Saved data entries:
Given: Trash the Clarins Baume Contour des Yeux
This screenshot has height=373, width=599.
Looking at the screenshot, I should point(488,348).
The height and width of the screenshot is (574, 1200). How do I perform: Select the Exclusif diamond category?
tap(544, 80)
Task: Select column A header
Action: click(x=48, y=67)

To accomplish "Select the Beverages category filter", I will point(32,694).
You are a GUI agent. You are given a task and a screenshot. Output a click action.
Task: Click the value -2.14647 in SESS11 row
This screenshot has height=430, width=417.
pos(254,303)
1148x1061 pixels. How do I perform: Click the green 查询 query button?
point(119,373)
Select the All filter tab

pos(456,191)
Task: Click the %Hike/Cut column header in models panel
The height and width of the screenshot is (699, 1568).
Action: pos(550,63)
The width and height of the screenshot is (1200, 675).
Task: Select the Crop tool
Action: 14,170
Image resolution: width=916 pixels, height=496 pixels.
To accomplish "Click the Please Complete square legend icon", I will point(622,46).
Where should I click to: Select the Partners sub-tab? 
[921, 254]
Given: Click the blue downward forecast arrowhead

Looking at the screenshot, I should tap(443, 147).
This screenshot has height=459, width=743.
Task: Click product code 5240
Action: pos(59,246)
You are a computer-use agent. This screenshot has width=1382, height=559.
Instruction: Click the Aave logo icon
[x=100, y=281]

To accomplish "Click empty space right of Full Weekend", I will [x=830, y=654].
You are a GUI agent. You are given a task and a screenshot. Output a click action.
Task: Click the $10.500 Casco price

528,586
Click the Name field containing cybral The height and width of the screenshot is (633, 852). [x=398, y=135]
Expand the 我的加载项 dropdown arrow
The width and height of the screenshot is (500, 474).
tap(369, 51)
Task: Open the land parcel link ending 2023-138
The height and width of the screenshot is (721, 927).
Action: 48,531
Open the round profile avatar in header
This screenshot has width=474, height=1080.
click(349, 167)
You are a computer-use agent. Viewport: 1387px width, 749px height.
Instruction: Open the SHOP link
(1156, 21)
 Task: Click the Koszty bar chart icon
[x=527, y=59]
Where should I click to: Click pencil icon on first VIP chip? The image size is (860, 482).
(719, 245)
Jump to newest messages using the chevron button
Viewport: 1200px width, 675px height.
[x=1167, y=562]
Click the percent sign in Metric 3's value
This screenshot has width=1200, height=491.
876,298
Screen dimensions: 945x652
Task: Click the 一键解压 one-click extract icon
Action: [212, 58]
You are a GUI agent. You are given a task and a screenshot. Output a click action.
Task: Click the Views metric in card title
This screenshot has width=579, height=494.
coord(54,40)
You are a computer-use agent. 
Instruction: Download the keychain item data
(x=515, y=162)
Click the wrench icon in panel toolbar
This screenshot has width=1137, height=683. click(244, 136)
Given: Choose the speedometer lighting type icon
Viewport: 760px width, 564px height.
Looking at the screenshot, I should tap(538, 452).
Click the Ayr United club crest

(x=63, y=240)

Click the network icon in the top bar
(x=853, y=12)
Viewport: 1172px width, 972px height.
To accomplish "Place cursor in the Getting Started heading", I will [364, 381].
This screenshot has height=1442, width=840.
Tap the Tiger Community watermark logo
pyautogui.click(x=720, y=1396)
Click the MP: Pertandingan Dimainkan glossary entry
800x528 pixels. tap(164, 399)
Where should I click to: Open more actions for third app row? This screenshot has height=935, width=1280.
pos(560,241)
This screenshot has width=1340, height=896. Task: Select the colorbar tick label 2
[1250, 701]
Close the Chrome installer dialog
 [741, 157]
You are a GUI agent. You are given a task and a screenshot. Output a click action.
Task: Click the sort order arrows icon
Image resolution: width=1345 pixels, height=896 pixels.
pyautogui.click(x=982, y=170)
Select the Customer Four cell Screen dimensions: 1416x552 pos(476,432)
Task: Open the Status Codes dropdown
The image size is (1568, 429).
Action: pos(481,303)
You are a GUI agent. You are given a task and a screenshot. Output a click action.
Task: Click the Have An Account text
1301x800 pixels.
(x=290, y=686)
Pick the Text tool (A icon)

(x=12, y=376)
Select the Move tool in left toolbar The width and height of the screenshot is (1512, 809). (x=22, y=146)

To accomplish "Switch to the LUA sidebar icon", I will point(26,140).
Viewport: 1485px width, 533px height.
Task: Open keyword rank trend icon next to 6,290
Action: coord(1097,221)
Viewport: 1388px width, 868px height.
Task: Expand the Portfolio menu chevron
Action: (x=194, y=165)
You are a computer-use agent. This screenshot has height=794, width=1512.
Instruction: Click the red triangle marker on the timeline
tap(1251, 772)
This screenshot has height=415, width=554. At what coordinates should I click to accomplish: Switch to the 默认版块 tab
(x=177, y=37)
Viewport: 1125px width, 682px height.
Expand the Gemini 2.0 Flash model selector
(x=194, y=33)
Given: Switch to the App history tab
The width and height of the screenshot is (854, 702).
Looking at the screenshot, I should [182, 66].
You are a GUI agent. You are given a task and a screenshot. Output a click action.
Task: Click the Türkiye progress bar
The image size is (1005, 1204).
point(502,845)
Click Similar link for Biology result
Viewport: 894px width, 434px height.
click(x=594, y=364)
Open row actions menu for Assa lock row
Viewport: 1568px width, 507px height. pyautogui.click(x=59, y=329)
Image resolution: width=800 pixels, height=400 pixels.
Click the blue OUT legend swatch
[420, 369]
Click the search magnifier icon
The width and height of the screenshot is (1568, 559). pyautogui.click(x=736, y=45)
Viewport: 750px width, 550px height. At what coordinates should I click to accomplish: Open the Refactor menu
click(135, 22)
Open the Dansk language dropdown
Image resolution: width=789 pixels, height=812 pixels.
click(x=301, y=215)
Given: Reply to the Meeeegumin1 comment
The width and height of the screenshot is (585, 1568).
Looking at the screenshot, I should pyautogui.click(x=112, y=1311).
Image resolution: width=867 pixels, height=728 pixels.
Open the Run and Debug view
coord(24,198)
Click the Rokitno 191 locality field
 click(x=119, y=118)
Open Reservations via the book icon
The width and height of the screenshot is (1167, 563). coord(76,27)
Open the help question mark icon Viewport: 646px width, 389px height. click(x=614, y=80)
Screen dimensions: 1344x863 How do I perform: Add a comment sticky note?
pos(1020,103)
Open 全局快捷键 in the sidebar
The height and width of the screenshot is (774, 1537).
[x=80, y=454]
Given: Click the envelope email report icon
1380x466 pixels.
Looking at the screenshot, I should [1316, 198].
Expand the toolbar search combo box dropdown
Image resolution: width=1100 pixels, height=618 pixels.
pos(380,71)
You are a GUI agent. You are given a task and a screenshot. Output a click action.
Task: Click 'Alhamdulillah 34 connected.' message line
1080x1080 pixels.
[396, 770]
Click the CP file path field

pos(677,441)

## AIM OF THE TASK
Pull every line containing "computer" from the entries above and copy it.

## SOLUTION TO THIS PROBLEM
You are a computer-use agent. This screenshot has width=1382, height=559.
You are a computer-use agent. Viewport: 1387px width, 749px height.
You are a computer-use agent. 
You are a computer-use agent. This screenshot has height=794, width=1512.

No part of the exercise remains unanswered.